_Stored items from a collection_
_ _ _ _ _
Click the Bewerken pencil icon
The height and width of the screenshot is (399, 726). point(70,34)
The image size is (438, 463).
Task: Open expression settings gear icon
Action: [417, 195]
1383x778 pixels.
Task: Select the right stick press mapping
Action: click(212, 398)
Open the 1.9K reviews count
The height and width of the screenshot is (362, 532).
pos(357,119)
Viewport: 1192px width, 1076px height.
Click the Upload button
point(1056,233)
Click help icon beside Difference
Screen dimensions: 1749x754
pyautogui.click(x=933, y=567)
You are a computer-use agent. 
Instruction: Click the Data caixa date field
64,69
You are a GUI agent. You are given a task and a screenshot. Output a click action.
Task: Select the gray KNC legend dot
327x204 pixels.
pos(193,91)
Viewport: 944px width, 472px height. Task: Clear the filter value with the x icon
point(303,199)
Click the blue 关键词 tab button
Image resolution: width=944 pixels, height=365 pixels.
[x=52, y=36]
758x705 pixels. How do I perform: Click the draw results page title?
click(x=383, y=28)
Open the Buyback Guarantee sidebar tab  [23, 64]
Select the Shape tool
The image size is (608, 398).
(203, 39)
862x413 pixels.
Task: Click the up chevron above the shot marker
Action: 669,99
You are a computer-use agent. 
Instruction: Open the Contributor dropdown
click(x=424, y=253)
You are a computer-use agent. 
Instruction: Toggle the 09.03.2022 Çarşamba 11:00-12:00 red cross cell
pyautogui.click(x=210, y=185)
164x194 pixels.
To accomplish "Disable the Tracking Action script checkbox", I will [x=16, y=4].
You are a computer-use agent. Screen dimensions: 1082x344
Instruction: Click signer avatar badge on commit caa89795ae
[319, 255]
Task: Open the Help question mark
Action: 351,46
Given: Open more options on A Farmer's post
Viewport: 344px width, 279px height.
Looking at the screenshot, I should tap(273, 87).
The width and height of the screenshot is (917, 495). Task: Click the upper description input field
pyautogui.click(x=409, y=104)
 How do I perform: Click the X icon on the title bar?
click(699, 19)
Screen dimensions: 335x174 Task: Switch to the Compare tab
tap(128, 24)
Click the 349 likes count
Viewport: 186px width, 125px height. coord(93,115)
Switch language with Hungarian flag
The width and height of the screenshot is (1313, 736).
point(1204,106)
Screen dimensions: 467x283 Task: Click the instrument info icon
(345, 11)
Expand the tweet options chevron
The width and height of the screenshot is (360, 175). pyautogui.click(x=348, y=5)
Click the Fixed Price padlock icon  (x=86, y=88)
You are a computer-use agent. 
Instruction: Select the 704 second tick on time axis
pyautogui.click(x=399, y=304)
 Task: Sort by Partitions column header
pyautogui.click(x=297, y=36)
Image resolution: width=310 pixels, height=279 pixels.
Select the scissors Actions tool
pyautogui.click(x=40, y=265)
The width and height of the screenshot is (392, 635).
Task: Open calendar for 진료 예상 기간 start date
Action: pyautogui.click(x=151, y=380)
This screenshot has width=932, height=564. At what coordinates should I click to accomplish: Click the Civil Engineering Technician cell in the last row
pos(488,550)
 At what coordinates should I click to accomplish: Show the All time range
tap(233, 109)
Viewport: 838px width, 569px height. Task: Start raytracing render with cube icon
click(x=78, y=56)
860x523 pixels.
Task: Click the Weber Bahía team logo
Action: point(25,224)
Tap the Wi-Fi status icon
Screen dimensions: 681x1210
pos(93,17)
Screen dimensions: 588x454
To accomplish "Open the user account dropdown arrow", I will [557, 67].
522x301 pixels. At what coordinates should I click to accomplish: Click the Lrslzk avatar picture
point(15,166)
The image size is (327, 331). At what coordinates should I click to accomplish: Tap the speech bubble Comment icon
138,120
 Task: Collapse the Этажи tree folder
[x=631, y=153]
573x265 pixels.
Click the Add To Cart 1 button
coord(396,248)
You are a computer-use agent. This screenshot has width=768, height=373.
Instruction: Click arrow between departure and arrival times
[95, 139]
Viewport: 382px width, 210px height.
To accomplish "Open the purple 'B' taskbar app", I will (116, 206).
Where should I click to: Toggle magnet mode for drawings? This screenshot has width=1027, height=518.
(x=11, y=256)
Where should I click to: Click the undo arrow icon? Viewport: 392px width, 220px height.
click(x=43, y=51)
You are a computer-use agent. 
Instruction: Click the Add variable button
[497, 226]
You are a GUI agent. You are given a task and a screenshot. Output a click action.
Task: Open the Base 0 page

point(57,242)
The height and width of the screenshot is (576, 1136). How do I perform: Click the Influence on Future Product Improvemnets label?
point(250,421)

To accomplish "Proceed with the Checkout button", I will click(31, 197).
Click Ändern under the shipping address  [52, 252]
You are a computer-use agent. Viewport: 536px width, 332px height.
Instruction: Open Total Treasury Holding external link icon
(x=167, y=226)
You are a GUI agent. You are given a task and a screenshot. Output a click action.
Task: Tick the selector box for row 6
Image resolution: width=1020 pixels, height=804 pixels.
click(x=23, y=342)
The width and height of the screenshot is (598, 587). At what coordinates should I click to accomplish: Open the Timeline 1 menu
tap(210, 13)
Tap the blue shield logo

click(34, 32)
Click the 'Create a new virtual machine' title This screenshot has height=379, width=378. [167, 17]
_ _ _ _ _
Restate word for word only the lines running from the beginning of the data to the line holding "Given: Open more options on A Farmer's post", both included.

Click the Bewerken pencil icon
The height and width of the screenshot is (399, 726). point(70,34)
The image size is (438, 463).
Task: Open expression settings gear icon
Action: [417, 195]
1383x778 pixels.
Task: Select the right stick press mapping
Action: click(212, 398)
Open the 1.9K reviews count
The height and width of the screenshot is (362, 532).
pos(357,119)
Viewport: 1192px width, 1076px height.
Click the Upload button
point(1056,233)
Click help icon beside Difference
Screen dimensions: 1749x754
pyautogui.click(x=933, y=567)
You are a computer-use agent. 
Instruction: Click the Data caixa date field
64,69
You are a GUI agent. You are given a task and a screenshot. Output a click action.
Task: Select the gray KNC legend dot
327x204 pixels.
pos(193,91)
Viewport: 944px width, 472px height. Task: Clear the filter value with the x icon
point(303,199)
Click the blue 关键词 tab button
Image resolution: width=944 pixels, height=365 pixels.
[x=52, y=36]
758x705 pixels. How do I perform: Click the draw results page title?
click(x=383, y=28)
Open the Buyback Guarantee sidebar tab  [23, 64]
Select the Shape tool
The image size is (608, 398).
(203, 39)
862x413 pixels.
Task: Click the up chevron above the shot marker
Action: 669,99
You are a computer-use agent. 
Instruction: Open the Contributor dropdown
click(x=424, y=253)
You are a computer-use agent. 
Instruction: Toggle the 09.03.2022 Çarşamba 11:00-12:00 red cross cell
pyautogui.click(x=210, y=185)
164x194 pixels.
To accomplish "Disable the Tracking Action script checkbox", I will [x=16, y=4].
You are a computer-use agent. Screen dimensions: 1082x344
Instruction: Click signer avatar badge on commit caa89795ae
[319, 255]
Task: Open the Help question mark
Action: 351,46
Given: Open more options on A Farmer's post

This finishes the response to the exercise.